Amantadine didn't do anything for me except make my vision blurry and make me feel weird. My doctor said that it doesn't work for about half the people who take it. I took Provigil and it worked very nicely for me. My doctor said that Provigil also doesn't work for about half the people who take it. There are other medicines out there for when amantadine and Provigil/Nuvagil don't work so there are other things to try if amantadine doesn't work for you.

I'm on Amantadine, and I can say it does absolutely nothing for my fatigue. It did seem like, right as I started taking it, my walking improved though, so I won't stop it, but I'm also only on one pill a day. I may start taking 2 a day (the actual recommended dose) to see if it helps.

Amantadine does work for me. My prescription said to take 1 tablet, twice daily. I found that if I took two a day, I had trouble sleeping at night.
I find that taking B12 regularly helps with my fatigue. I now only take the Amantadine if I am going out somewhere for the night.
I was also told that Amantadine only works for 50% of the people taking it. Give it a try and hopefully you are in the group that benefits from it. Good luck.

I take it but it really only takes the edge off. Sometimes that's all one needs but there are other meds when that's not enough.

I've never tried amantadine. I took Provigil for about 5 years and at first I think it helped. It stopped working so I switched to Adderall and that seems to help.

My fatigue got much better when I got my vitamin D level up to about 70. After that I didn't need the Provigil anymore.

I was on Amatadine for a few months. After a while, it did nothing for me. Neuro switched to Ritalin which I've been getting good results.

I have tried nuvigil, adderall, ampyra and b12 shots all for fatigue. Only nuvigil actually helps but I am unable to take it everyday. I end up more exhausted after day two and it does awful things to both my anxiety disorder and my spasticity.

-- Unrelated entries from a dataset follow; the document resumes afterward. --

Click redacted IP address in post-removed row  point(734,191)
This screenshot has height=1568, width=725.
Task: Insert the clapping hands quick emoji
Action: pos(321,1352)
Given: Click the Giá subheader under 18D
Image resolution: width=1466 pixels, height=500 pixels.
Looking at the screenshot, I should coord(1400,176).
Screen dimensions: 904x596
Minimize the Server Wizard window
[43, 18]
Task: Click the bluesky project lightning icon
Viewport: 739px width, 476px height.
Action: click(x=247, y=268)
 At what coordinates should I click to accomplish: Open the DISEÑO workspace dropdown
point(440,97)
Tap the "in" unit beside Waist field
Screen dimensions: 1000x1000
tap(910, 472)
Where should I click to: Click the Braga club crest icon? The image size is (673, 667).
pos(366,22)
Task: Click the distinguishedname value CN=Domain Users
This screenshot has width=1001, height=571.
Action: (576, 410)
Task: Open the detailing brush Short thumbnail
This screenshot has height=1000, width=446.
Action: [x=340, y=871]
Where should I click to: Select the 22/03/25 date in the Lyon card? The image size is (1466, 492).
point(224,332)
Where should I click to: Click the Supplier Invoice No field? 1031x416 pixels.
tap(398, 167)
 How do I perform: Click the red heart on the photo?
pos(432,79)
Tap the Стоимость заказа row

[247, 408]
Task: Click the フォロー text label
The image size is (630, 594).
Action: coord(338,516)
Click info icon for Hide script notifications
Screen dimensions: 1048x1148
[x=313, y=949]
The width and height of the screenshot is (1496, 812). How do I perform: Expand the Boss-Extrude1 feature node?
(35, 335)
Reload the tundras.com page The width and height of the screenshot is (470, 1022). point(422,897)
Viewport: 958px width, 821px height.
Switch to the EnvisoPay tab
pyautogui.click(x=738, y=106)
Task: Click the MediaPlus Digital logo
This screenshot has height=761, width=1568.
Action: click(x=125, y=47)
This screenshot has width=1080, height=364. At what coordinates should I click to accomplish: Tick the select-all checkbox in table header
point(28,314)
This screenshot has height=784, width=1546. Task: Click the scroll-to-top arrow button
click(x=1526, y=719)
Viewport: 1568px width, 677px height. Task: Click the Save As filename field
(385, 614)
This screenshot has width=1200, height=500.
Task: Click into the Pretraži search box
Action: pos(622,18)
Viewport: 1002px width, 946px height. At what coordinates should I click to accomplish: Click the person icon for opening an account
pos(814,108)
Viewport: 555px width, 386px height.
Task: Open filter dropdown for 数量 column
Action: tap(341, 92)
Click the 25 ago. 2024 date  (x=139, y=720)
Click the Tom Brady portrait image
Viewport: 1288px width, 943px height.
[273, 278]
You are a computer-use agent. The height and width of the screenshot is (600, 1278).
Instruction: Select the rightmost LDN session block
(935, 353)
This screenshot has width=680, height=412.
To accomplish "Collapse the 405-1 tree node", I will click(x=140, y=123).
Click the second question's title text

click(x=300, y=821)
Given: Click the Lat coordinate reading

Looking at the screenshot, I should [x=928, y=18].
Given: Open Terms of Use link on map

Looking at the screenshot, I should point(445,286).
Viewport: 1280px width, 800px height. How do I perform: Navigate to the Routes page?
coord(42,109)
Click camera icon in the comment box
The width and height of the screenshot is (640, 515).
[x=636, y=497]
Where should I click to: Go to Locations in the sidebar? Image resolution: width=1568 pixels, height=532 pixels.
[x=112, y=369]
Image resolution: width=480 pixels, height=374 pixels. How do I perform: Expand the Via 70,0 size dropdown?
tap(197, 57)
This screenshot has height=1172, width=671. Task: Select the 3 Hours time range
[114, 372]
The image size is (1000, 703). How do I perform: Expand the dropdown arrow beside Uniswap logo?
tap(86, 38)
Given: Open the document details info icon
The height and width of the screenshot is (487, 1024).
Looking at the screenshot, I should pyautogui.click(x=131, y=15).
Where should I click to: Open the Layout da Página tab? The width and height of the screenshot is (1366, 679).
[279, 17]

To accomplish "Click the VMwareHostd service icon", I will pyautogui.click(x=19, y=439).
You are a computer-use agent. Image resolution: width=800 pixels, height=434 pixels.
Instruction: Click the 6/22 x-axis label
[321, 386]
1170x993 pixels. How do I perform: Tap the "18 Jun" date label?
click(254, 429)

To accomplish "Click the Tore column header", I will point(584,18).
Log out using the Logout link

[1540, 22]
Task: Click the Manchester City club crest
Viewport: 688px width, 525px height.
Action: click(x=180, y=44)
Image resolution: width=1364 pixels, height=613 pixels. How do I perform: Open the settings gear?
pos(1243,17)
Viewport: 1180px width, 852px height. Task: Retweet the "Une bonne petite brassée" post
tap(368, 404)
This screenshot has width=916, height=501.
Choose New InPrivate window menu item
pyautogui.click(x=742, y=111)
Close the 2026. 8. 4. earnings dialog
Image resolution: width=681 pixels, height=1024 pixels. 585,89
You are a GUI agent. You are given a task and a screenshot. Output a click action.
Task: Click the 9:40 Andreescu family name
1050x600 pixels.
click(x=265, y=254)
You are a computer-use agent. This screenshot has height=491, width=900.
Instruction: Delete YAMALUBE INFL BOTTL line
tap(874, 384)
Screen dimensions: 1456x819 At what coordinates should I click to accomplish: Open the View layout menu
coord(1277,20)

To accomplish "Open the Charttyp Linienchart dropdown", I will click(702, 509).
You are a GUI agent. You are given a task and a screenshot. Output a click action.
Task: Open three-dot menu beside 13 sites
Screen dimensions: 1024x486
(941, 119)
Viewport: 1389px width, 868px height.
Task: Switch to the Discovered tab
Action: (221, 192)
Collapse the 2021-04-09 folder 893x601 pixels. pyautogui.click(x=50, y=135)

I may try amantadine at some point, but my neuro and I just aren't sure that my fatigue is going to be treatable. It is just a fact of my existence.

Here are the things that I know help me maintain a life where I have 5-8 functional hours a day:

Exercise. Every day. I workout for at least 45 mins a day either on my elliptical or swimming. It is great physically, mentally and emotionally. If I skip a few days I actually get more fatigued.

Meditation. It totally helps me to regulate my stress levels, and stress will suck my limited batteries dry!

I eat a low carb diet. Kind of like a diabetic diet. I find if I keep my blood sugar from fluctuating too much I can maintain a more steady energy level. A post hit fudge Sunday sugar crash is like a million times worse for me than it was pre-ms fatigue.

Take my vitamins. Multivitamin drink that is made with all natural green food. It's called Perfect Food. It's like drinking a ton of veggies.

Finally, I have to make carefully considered decisions about what activities I choose. If I need to be at a family event tomorrow, today needs to be pretty chill. I usually have to turn down evening events because forcing myself to be active at night, even assisted by nuvigil will knock me in my behind for a couple of days.

My house is a mess, I had to retire from working and I cut off all my hair. All so that I can save my limited energy to be with my daughter and my hubby :-)

Honestly, and this is after about two years of meditating and emotional exploration, I've never been happier.

I hope that you find somethings that work for you. Just know that less hours doesn't necessarily mean less life :-)

I am on modiffinil I think it is called. Totally saved me.

I tried Amantadine with no success. I am on Provigil. However, now my insurance co. won't cover it since it is not FDA approved specifically for MS Fatigue.


My doctor doubles the dosage I take, then I cut the pill so at least I only have to fill it twice a year. I may look into ordering from Canada next.